### LISTED RECORDS
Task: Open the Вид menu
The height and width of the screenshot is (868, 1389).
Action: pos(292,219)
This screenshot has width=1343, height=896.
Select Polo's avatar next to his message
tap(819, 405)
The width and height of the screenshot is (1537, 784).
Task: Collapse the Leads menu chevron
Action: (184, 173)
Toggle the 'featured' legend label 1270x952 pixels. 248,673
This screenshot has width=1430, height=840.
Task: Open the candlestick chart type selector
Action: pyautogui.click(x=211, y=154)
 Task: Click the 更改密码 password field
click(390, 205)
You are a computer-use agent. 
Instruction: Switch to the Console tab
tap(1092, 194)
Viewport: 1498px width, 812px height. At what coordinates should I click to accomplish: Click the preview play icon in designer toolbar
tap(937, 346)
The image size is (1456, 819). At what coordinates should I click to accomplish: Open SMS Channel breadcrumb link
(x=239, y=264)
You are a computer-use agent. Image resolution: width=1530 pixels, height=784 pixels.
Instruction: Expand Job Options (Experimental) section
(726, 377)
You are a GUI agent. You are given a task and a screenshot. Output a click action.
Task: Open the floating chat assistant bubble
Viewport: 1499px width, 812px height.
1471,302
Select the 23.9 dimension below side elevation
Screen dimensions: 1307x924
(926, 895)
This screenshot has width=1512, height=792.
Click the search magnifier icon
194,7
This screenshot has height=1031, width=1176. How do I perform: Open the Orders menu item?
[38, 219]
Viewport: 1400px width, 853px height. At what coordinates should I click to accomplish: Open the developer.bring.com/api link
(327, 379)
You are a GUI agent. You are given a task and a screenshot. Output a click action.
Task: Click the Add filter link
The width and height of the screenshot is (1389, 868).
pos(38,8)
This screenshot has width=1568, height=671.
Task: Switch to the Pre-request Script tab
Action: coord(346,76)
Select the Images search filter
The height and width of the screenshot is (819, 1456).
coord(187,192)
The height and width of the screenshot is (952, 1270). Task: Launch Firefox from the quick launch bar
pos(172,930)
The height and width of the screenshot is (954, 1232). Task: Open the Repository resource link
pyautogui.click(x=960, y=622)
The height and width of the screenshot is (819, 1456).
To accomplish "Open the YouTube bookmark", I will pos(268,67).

### WHAT THIS TASK INVOLVES
Please count the lines of the entries above that include "filter" and give only the total.

### ANSWER FOR THE TASK
2